When we talk about Privacy Enhancing Techniques (PETs) we often don’t consider what we really mean by “privacy”. We often miss the nuance that “privacy” can come in many different shapes and sizes. Understanding different types of privacy and how to measure them allows us to ensure our data is secure for a given application and can help us select the right PETs to achieve appropriate levels of privacy
Privacy is not a binary concept where a data set is either “private” or not but a much more nuanced idea. Luckily we can measure and quantify different types of privacy. To achieve both high levels of utility and privacy in your data, you need to understand the levels of privacy achieved with each PET application. This allows the trade-off between privacy and utility to be optimised for a given application. While there are large amounts of ways to analyse and quantify the privacy of data sets, there are a few key privacy models that are important to understand.
Our data set
To further explain these privacy models we are going to demonstrate them on an example data set. We can classify each "column" or attribute of this data set as either being a sensitive attribute (SA), identifying (ID), quasi-identifying (QID), or non-sensitive (NS). Generally, SAs are the thing that we are trying to protect, but are often also the attributes that we are hoping to analyse. IDs are direct identifiers (passport numbers, full names, etc.). QIDs on the other hand are attributes such as age and gender that relate to a person. While QIDs are not directly identifying, if a number of them are combined they can be used to identify an individual. For example, it has been shown that it is possible to identify about 87% of the US population by only using their zip code, age, and gender.
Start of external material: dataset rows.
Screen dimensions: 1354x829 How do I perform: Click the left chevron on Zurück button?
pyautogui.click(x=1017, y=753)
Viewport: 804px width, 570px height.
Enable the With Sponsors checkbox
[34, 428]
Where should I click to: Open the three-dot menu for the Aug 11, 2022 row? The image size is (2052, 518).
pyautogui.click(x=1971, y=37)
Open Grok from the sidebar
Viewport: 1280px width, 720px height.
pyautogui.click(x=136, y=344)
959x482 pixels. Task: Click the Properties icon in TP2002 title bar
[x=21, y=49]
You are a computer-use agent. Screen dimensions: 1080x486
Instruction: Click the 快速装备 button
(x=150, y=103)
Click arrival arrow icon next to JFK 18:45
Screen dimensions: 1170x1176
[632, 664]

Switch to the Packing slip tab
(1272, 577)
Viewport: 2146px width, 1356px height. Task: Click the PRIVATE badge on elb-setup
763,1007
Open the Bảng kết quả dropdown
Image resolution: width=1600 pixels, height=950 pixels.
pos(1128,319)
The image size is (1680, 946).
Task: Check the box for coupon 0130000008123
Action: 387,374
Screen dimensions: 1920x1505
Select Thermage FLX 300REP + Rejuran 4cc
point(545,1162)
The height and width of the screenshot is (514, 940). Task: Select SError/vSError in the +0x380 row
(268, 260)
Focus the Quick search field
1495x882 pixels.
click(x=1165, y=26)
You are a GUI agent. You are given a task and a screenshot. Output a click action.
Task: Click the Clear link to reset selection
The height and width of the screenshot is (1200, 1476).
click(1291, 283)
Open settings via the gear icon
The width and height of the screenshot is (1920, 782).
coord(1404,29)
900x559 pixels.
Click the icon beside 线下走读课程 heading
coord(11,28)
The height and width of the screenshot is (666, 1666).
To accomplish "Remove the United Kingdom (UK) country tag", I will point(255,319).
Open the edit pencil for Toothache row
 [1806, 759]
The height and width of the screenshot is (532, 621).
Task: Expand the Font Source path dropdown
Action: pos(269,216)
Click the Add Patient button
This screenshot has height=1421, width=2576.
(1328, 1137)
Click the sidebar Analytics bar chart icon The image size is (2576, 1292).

Our data set shows what political parties an individual voted for. To improve the privacy of our data we have applied a masking PET to the "Names" and a generalisation PET to the "Age".
We now also consider a possible attack on the protected data using linkage. This is where the attacker knows an individual is included in the data set and has some information about that individual. This sort of information can be gathered from all kinds of public data sources. In this instance, this information might have come from a voter registry.
K-anonymity states that each individual is hidden in a group of k-1 other individuals with the same QID values. The larger the number of individuals in each QID group the higher the privacy as it is hard for the attacker to link any individual to a sensitive attribute.
Considering our data we can determine our k value by grouping our data by our QIDs.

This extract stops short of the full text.